The new frontier for public relations is about writing and publishing content that is specifically focused on the habits and needs of those using search engines on the internet, extending traditional media programs to include a web media element, reaching social media and embracing a recently developed technique called search engine optimization.

New Media PR, as it is often called, is becoming increasingly relevant and important to most organisations as print readership and broadcast audiences continue to decline and ‘getting found on the web’ becomes a desirable - and in some cases, essential - marketing and corporate imperative.

To better understand why most organisations who currently engage in marketing or corporate communications, or who use traditional pr techniques, should be broadening their horizons to embrace new media public relations read why:

       Search engines have evolved into an another media

1.      Most Australians cannot remember, or choose not to access directly, the URL of organisations; in fact 85 percent of Australians say they use a search engine to find information on the web.

2.      Australians expect that a search engine will sort, organise and prioritise items on any given subject they choose to search for much like their traditional media does - in an assumed order of importance or relevance.
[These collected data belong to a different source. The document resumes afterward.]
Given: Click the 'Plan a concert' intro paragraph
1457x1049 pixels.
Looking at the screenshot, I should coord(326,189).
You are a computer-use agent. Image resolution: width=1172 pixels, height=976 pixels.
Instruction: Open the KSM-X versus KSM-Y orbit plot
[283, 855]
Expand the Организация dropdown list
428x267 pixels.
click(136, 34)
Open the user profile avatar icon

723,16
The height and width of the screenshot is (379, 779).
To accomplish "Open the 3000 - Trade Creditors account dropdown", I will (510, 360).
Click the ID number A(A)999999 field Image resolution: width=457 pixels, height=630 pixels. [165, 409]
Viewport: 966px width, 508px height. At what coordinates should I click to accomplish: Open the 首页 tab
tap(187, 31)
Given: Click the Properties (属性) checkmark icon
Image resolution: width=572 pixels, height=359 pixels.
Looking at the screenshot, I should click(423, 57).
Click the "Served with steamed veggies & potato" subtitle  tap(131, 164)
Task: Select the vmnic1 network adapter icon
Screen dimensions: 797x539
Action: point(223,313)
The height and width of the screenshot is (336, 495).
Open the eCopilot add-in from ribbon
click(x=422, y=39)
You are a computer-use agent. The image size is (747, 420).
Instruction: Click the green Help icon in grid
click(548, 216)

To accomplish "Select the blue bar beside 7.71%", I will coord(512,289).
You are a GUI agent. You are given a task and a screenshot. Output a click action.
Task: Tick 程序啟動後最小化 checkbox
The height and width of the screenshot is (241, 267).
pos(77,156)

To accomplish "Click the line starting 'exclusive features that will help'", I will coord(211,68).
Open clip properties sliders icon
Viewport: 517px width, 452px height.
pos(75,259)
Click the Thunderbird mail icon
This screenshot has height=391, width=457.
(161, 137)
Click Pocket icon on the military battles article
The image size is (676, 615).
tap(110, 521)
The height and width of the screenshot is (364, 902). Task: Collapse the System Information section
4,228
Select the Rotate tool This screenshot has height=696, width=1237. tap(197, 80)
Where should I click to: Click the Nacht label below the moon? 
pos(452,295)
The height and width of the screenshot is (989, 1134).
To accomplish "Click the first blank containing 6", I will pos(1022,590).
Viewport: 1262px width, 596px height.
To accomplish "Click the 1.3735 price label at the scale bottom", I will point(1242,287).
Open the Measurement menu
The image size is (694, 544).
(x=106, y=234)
3.      Search engine pages are evolving like a traditional print page - natural/organic search listings (editorial/news) in the centre with sponsored links (advertising) down the right hand side (and increasingly across the top).

4.      Therefore to make natural or organic search results more topical and relevant, search engines are increasingly behaving more like traditional media editors and ranking items on their content (rather than on esoteric technical factors which was the case some years ago).

5.      The overwhelming majority of online Australians (around 90%) believe that natural search (editorial/news) to be either more relevant, more trusted or more likely to influence them than sponsored links (advertising) on search engines.

 Getting found on a search engine is increasingly powerful

6.      Around 80 percent of online Australians claim they are more likely to use the web than traditional media as a source of information; and around 96 percent of online Australians use the web as a source of information about specific products and services.

7.      Getting found on search engines means you are reaching those with a specific interest in your product, service or issue - because you have been found in response to a specific search.  Contrast this with traditional media where the numbers reading, watching or listening may be very high, but the numbers actually interested are often only a fraction of these.

8.      As with traditional media placement or positioning is critical. Where you are seen in the natural search listings is vital.  If you rank in the first page you have a very high chance of being clicked. On the second page a reasonably high chance.  Beyond that it’s unlikely.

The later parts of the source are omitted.